Gov. Andrew Cuomo on Sunday continued to ratchet up his criticism of President Donald Trump, comparing him to a neighborhood racist.

“Every neighborhood has one,” Cuomo said in his remarks this morning at the First Baptist Church of Crown Heights in Brooklyn.

“The scared, small man in the house with the high fence and the shiny mailbox, afraid of people who are different, afraid of people who are a different religion, who speak a different language, who come from a different place. The person threatened by the diversity, who then uses anger to hide his fear. But New York quells the fear, and New York overcomes the naysayers, and New York rises above.”

Cuomo and Trump in the last week have been locked in an escalating feud. On Monday, Trump at a fundraiser in Utica mused about a potential challenge from Cuomo in 2020, saying those who do run against him “suffer.”
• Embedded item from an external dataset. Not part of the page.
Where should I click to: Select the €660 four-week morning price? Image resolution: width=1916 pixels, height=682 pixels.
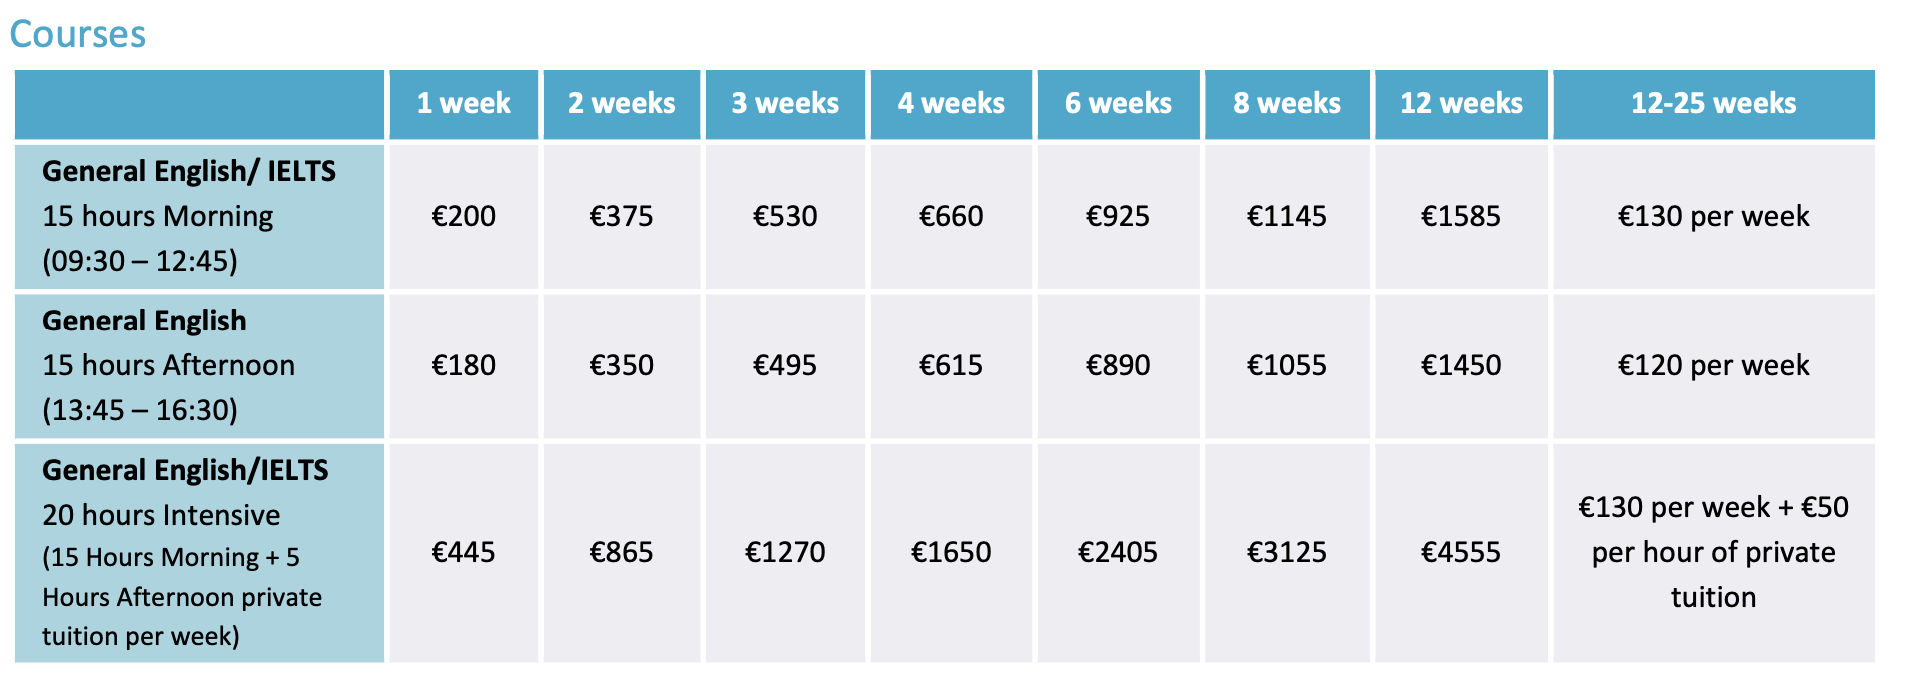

On Wednesday, Cuomo mocked Trump’s “Make America Great Again” slogan, drawing controversy when the governor suggested America was “never that great.”

Cuomo later walked those comments back amid the firestorm and critical tweets from the president.

The week was capped with Cuomo and Trump posting tweets attacking each other — and the governor in particular vowing he would not relent in his criticism of the president.

“As we sit here today, we are in the midst of that struggle,” Cuomo said. “And we say, Mr. President, you are not taking this nation back in time. Because we believe our best days are ahead of us, not behind us.”

Cuomo’s escalating criticism of Trump over the last several months has come as he faces a Democratic primary challenge on Sept. 13 against Cynthia Nixon.